Whatever the form used, the purpose is the same, to awaken spiritual sensitivities and to seek and transmit strength, healing, inspiration, etc.

There are several ways in which interfaith prayer supports and contributes to the seven UU principles:

  1. Interfaith prayer, while promoting mutual acceptance and forgiveness of our human flaws, opens hearts and minds to see the inherent worth and dignity of every person.
  2. Its affirmation of our potential for good fosters a sense of ethical responsibility to uphold the principles of justice, equity and compassion in our relations relations with others.
  3. By emphasizing the beauty of our rich spiritual diversity, it promotes an acceptance of one another and encouragement to spiritual growth through the “dynamic force of example”.
  4. Interfaith prayer fosters a free and responsible search for truth and meaning, by enabling participants to appreciate what others have found and to intensify their own search.
  5. It can be a guide for individual conscience and bring an atmosphere of sincere reflection and synergistic dialogue to the democratic process.
  6. Through it, people of all creeds, races, ethnic groups and nationalities can come together to pray for the goal of world community with peace, liberty, and justice for all.
  7. And finally, interfaith prayers often emphasize our part in and respect for the interdependent web of all existence, realizing that hurting other beings ultimately hurts ourselves.


The Interfaith Prayer Network extends a cordial invitation to all who would like to join in an effort to bring more diverse interfaith prayer to Second Life.

Some groups and regions already host single-faith prayer events, but they are often small events, limited primarily to their own members.

We believe that expanding a network of interfaith prayer circles available to the multi-faith community of SL will increase the number and diversity of participants in each such event, thereby enriching the experience for all.

One example of such an event, of course, is the Interfaith Prayer Circle held on Fridays at 5pm SLT at the Lotus Temple, which several of you have already participated in.
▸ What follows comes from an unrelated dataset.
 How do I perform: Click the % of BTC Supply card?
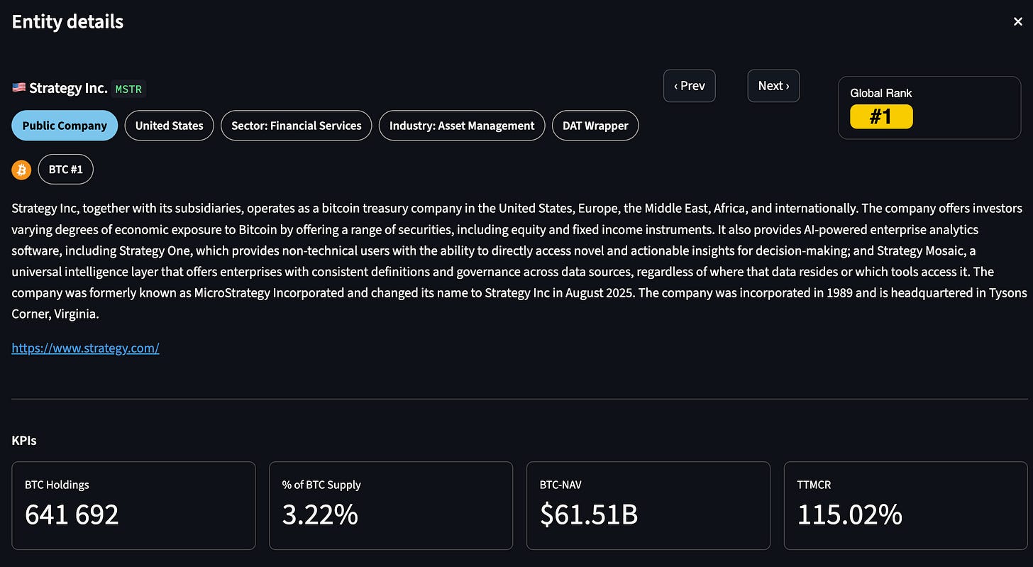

  1. The simplest way is to join the Interfaith Prayer Network group to receive notices and the tag “Prays well w/ others”, and to encourage others to join.
  2. Then you can attend and participate in the events announced by the group to experience interfaith prayer for yourself, and invite friends to go with you.
  3. Finally, please talk to your group and/or region about the possibility of organizing its own Interfaith Prayer events. Hosts can post to the Interfaith Prayer Network, and experienced hosts will be happy to offer advice.

I would like to end with a beautiful UU prayer called *How Shall We Pray?:

Let us join our hearts and minds in the quiet of meditation and prayer. How shall we pray?

First, let us be open to the silence. Let us hear the sounds in this room, the noises outside, and the comfortable murmur from the children downstairs.

Let us begin to hear the soft beating of our hearts. And let us listen intently for messages from within.

Next, let us feel gratitude for our lives and for our beautiful earth. As hard as life gets, as sad or lonely as we sometimes feel, let us always be warmed by the gifts of this life.

Next, let us hold in our hearts all those, known or unknown who are in need. May we find in ourselves the energy and knowledge to bring care to the world.

And finally, let us be aware of the blessing that it is not ours alone to do the work of the world. Love and community work wonders that we by ourselves could never manage.

In this time of silence let us form our own prayers out of the concerns of our hearts. Amen. (Judith L. Quarles)

** Discussion **

I would appreciate it if we could discuss the possibility of someone hosting a weekly Interfaith Prayer Circle, either here, at the Library of World Religions, or wherever you prefer.